TASK: Lines containing "scrollbar": state how many there are in these entries, and write only that number.

(Saved data entries)
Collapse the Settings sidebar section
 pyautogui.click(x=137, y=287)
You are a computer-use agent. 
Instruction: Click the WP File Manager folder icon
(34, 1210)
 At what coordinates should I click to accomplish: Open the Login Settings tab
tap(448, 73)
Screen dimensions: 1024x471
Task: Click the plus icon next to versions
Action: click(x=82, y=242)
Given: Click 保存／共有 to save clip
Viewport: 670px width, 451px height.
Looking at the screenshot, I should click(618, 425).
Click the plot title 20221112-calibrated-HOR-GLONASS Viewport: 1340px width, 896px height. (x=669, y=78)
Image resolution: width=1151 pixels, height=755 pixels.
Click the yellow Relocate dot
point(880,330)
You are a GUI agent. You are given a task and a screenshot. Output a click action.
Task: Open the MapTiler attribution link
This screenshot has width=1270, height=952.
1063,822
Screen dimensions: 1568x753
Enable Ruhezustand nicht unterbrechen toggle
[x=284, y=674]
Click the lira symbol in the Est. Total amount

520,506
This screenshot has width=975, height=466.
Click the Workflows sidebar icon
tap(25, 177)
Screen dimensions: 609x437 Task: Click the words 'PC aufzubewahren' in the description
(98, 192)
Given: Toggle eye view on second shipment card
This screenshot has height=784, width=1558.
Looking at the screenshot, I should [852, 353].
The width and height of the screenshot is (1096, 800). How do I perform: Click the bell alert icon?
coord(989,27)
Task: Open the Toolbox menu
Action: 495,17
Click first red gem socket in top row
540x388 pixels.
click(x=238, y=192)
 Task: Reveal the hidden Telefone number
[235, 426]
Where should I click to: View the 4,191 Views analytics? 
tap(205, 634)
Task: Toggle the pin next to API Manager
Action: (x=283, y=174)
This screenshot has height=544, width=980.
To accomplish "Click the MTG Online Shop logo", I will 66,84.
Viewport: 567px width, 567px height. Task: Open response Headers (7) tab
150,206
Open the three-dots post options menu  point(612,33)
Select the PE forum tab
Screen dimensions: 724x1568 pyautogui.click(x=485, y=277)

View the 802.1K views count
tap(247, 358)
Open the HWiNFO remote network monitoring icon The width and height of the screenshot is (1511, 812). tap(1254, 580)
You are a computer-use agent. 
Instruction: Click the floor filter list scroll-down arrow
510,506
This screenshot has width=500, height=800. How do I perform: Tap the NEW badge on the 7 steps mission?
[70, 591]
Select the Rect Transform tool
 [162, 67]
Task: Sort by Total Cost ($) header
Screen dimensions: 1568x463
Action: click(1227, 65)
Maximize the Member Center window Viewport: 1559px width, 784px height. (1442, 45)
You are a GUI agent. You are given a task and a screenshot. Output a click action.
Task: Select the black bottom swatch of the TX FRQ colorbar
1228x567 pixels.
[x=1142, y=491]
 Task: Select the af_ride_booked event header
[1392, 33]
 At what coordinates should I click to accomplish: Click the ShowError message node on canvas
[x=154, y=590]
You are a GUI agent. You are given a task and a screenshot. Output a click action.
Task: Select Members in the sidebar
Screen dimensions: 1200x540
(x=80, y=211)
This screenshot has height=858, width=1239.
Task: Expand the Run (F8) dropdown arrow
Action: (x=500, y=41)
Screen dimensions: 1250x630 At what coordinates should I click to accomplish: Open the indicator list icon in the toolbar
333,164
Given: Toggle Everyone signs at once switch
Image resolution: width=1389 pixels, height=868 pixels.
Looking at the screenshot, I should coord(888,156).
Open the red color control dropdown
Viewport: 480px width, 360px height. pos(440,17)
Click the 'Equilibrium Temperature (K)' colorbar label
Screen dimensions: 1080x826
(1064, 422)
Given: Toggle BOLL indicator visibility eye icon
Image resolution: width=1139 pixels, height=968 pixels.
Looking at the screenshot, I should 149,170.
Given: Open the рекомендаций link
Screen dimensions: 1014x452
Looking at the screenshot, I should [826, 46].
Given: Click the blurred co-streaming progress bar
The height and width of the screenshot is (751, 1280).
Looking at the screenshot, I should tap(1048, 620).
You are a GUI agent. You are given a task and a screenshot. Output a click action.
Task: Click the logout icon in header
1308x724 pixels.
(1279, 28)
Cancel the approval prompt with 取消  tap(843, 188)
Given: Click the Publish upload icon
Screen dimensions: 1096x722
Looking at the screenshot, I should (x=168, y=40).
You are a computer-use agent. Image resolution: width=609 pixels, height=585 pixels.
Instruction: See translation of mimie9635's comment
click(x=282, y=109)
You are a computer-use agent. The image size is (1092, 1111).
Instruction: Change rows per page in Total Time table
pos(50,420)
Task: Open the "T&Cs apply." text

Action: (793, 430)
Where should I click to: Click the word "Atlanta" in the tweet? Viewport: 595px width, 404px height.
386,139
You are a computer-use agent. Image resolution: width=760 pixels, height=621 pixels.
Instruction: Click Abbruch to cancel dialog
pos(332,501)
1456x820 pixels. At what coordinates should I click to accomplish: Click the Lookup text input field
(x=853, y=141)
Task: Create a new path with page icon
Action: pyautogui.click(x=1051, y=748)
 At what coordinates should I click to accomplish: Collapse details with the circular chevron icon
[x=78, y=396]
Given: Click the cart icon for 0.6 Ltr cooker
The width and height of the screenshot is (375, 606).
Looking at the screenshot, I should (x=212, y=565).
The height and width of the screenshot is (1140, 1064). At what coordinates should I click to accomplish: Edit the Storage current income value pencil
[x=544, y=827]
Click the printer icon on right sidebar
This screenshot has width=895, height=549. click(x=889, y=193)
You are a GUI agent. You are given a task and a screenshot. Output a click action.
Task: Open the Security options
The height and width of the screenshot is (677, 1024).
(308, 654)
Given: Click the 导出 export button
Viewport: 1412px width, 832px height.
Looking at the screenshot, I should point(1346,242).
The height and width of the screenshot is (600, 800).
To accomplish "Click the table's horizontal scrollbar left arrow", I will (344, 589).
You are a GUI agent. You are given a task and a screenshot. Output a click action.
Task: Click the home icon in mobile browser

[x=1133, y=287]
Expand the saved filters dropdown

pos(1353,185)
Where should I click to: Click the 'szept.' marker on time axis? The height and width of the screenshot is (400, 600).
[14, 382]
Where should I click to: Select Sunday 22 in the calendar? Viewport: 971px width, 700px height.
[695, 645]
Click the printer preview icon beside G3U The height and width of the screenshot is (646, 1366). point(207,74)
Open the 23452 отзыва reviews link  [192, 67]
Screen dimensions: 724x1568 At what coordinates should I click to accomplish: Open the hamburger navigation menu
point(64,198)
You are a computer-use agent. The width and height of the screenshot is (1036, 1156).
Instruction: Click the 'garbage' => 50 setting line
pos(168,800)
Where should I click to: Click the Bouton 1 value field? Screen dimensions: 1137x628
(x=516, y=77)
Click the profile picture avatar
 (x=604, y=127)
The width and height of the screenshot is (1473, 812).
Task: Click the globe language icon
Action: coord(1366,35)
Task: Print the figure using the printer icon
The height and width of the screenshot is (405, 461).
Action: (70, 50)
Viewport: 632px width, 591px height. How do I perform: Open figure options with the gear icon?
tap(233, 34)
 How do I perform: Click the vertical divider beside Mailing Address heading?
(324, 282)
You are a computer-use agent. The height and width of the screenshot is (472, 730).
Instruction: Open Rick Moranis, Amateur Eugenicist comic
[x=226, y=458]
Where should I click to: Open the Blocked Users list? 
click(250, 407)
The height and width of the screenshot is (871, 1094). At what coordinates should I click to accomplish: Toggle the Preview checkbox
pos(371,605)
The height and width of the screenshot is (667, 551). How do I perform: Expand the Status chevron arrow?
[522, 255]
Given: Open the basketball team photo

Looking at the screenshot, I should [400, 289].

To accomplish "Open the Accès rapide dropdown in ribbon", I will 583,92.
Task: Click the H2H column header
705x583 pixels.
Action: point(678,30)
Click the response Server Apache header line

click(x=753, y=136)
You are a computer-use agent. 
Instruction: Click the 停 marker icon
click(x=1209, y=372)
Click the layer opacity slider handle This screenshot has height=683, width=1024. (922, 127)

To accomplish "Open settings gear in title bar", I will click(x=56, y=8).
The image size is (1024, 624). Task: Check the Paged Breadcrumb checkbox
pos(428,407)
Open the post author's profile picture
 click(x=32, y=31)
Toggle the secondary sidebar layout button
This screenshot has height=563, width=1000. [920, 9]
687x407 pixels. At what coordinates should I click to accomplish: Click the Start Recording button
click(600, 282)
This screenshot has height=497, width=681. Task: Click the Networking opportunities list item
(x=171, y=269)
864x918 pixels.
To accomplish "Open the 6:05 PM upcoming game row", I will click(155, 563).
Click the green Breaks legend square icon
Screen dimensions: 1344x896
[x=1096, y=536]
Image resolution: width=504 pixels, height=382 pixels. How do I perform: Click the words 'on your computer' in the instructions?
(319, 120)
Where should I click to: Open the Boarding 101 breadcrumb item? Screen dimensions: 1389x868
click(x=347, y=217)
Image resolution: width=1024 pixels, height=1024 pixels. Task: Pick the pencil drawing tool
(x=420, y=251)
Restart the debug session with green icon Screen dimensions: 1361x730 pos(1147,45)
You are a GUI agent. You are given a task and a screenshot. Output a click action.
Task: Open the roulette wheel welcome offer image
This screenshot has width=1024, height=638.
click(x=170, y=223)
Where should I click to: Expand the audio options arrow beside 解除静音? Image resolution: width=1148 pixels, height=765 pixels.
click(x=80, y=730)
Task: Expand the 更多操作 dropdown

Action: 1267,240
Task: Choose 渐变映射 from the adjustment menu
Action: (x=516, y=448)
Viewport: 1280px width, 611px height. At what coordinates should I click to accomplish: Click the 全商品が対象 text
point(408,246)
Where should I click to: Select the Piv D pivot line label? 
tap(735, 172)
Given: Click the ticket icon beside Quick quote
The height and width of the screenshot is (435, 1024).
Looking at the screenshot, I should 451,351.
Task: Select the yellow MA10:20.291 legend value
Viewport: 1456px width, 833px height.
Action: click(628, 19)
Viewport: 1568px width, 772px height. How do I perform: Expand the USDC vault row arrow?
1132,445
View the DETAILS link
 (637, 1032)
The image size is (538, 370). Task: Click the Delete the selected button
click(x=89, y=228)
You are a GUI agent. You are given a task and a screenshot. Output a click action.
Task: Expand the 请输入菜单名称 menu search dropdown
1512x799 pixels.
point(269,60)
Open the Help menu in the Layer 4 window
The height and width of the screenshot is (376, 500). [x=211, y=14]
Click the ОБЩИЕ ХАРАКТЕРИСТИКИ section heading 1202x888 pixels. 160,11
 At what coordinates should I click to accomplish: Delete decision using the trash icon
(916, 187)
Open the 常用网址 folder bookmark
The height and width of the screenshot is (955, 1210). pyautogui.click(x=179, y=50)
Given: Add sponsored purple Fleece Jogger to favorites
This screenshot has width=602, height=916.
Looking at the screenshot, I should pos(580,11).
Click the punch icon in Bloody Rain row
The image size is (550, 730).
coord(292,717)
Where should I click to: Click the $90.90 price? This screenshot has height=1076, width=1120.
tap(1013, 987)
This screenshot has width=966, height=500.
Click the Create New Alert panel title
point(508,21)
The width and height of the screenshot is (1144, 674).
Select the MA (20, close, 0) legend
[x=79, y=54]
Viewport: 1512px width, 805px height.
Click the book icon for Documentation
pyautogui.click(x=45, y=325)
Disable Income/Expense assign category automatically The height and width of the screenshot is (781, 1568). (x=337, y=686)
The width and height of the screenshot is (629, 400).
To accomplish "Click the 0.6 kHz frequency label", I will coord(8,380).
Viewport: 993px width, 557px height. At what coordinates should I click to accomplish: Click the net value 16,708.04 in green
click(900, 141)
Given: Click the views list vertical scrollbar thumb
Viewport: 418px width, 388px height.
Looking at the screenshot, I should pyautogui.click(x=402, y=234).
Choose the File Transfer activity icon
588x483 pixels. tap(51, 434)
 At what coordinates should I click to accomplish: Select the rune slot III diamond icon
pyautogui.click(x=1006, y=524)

ANSWER TO THIS EXERCISE: 2